I have a problem with my javascript. First of all here is my code partitions:
<select class="inputTxt" style="width: 120px;" id="yearCombo" name="yearCombo">
<option value="0">2013</option>
<option value="1">2012</option>
<option value="2">2011</option>
</select>
function searchClicked() {
var operationField = document.getElementById("<%=FeedbackReportCtrl.PARAM_OPERATION%>");
operationField.value = "<%=FeedbackReportCtrl.OPERATION_SEARCH%>";
var yearFilter = document.getElementById("<%=FeedbackReportCtrl.PARAM_YEARFILTER%>");
yearFilter.value = document.getElementById("yearCombo").options[document.getElementById("yearCombo").selectedIndex].text;
var mainForm = document.getElementById("main");
mainForm.submit();
}
Here what goes wrong is the following;
For example, when I choose the year 2011 from the combo box and then hit the search button, it brings me the desired results;however, the selected index of the box returns back to 2013. How can I sustain my selection after search function?

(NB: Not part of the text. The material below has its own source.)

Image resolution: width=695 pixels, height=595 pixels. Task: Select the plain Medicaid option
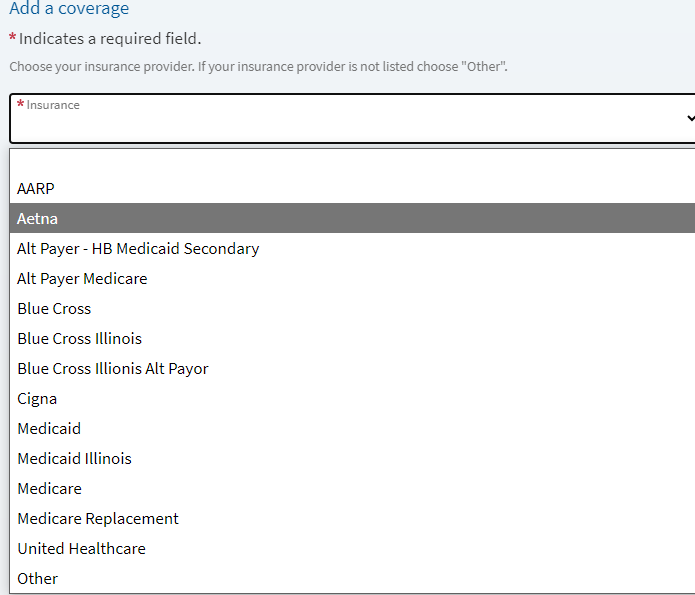(352, 428)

The issue you have isn't a javascript one. When you submit a form you refresh the whole page, removing any client-side (user or javascript) adjustments to it.
It should be set by the php/java that is generating the page you post your form to, to set a selected="selected" or relevant, based on the value you just posted.
In php this would be
if($_POST['year'] == '2013') echo ' selected="selected"';
In java or jsp there are similar ways of doing this. Javascript itself could do the same probably.
Submitting the form refreshes the page (unless done via AJAX), thus returning to the default selected value, i.e the first one.
To overcome this you need to send along with the form the chosen year - assuming that you are self-submitting - and explicitly mark this year as the selected option.
In PHP Your code would then be something like:
<?php $year = $_POST['year']; ?>
<select class="inputTxt" style="width: 120px;" id="yearCombo" name="yearCombo">
<?php for ($i=2013;$i>2010;$i--): ?>
<option value="<?php echo $i; ?>" <?php if ($year==$i) echo "selected"; ?> >
<?php echo $i; ?>
</option>
<?php endfor; ?>
</select>